(Dataset entries)
________________________

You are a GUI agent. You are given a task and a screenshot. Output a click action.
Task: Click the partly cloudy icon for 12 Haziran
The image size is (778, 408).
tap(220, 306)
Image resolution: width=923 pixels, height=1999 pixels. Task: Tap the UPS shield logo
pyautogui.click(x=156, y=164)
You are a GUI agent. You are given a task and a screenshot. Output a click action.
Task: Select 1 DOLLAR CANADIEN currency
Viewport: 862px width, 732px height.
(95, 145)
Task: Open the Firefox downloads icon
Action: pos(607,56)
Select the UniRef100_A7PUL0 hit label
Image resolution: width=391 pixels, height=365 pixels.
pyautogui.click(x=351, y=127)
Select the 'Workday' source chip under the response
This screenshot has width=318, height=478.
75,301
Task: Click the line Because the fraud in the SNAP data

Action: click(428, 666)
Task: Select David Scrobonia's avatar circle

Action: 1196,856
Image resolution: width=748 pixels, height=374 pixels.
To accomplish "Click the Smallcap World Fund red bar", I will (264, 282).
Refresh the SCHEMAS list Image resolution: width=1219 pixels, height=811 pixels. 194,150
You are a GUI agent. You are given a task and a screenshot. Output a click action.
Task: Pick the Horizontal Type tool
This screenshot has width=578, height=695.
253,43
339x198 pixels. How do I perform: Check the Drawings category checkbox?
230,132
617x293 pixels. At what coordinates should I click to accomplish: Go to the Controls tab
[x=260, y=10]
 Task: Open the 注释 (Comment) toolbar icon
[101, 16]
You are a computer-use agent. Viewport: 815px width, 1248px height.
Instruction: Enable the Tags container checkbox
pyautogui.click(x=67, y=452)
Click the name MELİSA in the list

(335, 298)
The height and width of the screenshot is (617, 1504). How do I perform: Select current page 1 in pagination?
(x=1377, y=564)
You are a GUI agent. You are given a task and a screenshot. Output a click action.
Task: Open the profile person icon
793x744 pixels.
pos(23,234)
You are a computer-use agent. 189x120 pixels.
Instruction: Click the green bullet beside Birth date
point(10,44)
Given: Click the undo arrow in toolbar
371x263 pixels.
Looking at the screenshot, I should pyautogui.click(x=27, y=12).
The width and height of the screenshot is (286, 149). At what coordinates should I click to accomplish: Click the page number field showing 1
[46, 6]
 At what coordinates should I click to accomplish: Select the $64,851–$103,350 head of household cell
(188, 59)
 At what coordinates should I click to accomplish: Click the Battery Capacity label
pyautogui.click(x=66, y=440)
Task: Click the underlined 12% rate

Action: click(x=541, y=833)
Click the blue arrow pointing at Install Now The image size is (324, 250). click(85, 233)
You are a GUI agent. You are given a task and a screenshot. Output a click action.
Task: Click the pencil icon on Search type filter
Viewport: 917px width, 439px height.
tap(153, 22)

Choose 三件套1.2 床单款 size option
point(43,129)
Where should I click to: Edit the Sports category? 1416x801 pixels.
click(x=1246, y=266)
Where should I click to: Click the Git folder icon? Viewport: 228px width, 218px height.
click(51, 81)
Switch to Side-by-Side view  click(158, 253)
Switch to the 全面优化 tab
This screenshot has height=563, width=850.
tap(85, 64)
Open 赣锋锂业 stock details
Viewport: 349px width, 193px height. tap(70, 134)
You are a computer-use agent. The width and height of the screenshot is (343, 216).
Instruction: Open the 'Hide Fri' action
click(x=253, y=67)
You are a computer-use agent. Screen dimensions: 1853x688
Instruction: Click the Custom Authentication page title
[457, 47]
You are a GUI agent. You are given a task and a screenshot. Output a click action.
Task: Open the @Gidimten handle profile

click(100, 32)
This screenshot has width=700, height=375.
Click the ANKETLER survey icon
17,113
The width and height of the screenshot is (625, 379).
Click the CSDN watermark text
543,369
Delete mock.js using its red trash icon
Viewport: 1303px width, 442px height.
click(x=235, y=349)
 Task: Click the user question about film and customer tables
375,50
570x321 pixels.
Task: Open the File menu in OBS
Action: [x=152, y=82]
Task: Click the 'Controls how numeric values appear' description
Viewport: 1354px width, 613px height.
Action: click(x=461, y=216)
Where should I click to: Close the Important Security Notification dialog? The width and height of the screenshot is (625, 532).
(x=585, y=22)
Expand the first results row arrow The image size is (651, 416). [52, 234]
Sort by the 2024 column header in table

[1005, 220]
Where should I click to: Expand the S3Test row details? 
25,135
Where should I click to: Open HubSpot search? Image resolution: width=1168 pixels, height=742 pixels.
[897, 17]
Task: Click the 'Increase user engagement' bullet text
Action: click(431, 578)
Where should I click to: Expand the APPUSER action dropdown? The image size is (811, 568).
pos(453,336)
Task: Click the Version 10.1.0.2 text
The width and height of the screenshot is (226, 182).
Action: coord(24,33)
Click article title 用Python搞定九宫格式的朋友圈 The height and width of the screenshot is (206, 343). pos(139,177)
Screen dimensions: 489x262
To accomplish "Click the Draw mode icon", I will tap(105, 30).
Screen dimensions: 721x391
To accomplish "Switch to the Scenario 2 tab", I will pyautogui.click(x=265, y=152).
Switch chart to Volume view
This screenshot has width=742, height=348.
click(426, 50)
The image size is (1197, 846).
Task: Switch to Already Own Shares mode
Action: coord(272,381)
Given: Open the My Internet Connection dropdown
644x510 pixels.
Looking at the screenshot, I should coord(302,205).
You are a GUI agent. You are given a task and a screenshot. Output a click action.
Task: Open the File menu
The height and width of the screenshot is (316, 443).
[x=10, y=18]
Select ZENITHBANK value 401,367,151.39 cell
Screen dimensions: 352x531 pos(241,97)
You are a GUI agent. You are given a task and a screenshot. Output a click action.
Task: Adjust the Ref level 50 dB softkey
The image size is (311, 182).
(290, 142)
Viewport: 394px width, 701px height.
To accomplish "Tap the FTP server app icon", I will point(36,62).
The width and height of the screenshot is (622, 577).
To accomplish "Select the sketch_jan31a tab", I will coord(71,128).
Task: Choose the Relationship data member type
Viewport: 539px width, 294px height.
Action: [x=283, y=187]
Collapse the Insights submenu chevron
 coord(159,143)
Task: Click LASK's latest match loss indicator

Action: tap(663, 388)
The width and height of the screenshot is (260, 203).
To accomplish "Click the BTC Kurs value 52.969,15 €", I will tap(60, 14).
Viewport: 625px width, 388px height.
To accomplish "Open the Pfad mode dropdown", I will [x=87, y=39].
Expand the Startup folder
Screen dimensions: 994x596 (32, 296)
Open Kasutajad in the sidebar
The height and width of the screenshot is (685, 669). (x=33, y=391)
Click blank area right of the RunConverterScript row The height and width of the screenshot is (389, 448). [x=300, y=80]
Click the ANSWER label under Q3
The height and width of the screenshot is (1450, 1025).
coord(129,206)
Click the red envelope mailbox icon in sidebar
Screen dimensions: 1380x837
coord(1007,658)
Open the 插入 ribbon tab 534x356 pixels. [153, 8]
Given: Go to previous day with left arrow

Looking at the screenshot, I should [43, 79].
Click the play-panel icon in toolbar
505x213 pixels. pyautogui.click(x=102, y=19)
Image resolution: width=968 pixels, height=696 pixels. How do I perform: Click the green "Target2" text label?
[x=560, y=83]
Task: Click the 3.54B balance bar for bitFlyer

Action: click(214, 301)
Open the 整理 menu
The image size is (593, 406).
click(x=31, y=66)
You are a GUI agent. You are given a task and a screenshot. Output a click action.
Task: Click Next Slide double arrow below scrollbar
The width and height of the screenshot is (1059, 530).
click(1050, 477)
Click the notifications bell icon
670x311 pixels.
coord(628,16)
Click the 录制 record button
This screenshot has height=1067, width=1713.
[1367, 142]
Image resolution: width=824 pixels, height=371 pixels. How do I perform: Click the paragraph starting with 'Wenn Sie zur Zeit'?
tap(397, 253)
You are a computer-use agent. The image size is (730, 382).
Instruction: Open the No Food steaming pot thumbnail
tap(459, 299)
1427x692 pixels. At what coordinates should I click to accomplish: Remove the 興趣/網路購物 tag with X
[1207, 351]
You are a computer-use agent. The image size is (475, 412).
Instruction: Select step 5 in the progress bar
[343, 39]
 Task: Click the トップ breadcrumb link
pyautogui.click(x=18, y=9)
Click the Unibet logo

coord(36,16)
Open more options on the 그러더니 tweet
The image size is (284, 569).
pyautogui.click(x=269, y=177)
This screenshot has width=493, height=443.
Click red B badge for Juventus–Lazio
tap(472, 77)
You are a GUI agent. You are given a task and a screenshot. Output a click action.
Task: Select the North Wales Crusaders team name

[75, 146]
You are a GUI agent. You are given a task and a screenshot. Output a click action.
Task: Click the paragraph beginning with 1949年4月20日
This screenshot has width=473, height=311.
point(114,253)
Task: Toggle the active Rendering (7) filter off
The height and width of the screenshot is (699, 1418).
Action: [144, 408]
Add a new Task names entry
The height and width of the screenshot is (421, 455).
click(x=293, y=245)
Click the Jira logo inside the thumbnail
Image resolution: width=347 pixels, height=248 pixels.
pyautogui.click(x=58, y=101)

________________________

Reprint the data above from the opening line to the line holding "You are a computer-use agent. Viewport: 815px", inclusive, and nothing else.

You are a GUI agent. You are given a task and a screenshot. Output a click action.
Task: Click the partly cloudy icon for 12 Haziran
The image size is (778, 408).
tap(220, 306)
Image resolution: width=923 pixels, height=1999 pixels. Task: Tap the UPS shield logo
pyautogui.click(x=156, y=164)
You are a GUI agent. You are given a task and a screenshot. Output a click action.
Task: Select 1 DOLLAR CANADIEN currency
Viewport: 862px width, 732px height.
(95, 145)
Task: Open the Firefox downloads icon
Action: pos(607,56)
Select the UniRef100_A7PUL0 hit label
Image resolution: width=391 pixels, height=365 pixels.
pyautogui.click(x=351, y=127)
Select the 'Workday' source chip under the response
This screenshot has width=318, height=478.
75,301
Task: Click the line Because the fraud in the SNAP data

Action: click(428, 666)
Task: Select David Scrobonia's avatar circle

Action: 1196,856
Image resolution: width=748 pixels, height=374 pixels.
To accomplish "Click the Smallcap World Fund red bar", I will (264, 282).
Refresh the SCHEMAS list Image resolution: width=1219 pixels, height=811 pixels. 194,150
You are a GUI agent. You are given a task and a screenshot. Output a click action.
Task: Pick the Horizontal Type tool
This screenshot has width=578, height=695.
253,43
339x198 pixels. How do I perform: Check the Drawings category checkbox?
230,132
617x293 pixels. At what coordinates should I click to accomplish: Go to the Controls tab
[x=260, y=10]
 Task: Open the 注释 (Comment) toolbar icon
[101, 16]
You are a computer-use agent. Viewport: 815px width, 1248px height.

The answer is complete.